## Task prompt
Wherever a line in the records below contains "Нови", copy that line.

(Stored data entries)
++++++++++++++++++++

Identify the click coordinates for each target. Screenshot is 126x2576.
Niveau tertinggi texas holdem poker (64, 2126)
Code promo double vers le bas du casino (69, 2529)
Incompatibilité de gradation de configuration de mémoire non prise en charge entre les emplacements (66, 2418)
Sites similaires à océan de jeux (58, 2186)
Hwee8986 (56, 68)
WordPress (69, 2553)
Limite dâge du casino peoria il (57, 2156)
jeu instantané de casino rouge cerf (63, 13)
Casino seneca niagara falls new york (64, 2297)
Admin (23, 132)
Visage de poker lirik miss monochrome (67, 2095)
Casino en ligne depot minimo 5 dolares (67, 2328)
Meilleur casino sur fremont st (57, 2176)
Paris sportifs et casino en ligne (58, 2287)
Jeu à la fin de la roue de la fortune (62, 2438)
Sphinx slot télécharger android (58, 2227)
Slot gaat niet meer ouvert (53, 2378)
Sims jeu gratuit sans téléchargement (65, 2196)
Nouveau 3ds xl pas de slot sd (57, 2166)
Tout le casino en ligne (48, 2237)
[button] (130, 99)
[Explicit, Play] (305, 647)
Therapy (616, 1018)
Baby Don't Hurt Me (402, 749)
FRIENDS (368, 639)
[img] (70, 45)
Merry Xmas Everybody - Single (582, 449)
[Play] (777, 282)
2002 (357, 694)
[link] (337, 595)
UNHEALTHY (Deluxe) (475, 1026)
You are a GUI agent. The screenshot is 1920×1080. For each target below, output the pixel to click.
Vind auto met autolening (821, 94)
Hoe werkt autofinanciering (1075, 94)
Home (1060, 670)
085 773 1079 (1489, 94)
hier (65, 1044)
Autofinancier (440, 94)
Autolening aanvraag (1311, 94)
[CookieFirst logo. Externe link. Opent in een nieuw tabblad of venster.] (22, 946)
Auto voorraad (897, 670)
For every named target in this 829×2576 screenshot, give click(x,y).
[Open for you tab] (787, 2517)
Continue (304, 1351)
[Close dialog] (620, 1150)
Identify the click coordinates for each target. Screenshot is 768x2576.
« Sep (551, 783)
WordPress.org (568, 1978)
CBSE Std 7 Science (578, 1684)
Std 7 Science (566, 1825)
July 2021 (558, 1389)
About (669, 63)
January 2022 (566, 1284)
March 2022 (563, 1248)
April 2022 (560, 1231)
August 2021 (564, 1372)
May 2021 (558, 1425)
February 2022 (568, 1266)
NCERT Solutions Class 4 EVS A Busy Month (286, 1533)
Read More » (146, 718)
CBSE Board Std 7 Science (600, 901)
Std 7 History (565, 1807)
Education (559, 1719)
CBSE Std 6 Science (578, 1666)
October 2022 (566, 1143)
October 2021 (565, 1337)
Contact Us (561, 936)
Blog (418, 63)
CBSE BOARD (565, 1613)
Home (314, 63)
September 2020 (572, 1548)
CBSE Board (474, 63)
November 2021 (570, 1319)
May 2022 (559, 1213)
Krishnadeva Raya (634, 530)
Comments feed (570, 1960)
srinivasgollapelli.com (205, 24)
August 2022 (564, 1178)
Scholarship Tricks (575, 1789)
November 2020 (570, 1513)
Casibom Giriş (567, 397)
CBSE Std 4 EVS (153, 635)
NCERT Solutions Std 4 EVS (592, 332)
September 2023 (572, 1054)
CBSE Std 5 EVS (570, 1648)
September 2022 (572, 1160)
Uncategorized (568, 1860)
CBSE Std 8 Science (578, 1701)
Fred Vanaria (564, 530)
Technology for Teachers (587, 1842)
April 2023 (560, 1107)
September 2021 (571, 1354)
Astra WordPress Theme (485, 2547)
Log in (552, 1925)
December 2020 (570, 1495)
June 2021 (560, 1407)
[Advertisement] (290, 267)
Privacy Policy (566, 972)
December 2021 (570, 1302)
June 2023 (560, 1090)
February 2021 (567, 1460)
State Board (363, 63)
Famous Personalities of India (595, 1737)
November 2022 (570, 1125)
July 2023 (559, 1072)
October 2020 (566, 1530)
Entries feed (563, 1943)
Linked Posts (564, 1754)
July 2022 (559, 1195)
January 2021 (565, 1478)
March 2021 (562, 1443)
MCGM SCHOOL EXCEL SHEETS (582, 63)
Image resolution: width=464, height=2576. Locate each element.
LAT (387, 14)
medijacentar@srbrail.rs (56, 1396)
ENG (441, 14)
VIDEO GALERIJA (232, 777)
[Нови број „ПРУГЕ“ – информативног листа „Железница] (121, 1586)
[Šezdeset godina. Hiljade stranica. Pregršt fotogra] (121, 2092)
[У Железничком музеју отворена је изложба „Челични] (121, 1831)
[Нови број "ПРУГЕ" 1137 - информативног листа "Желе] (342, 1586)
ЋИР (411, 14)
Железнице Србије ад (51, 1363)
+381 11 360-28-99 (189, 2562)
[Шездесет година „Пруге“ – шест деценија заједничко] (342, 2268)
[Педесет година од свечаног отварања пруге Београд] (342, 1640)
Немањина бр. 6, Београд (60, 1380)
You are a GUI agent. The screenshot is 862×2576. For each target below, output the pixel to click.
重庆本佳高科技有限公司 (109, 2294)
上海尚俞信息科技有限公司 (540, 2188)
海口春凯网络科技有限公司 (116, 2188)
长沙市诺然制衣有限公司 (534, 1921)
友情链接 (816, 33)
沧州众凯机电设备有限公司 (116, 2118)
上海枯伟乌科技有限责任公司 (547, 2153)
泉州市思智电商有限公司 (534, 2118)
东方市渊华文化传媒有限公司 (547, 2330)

++++++++++++++++++++

## Task answer
[Нови број „ПРУГЕ“ – информативног листа „Железница] (121, 1586)
[Нови број "ПРУГЕ" 1137 - информативног листа "Желе] (342, 1586)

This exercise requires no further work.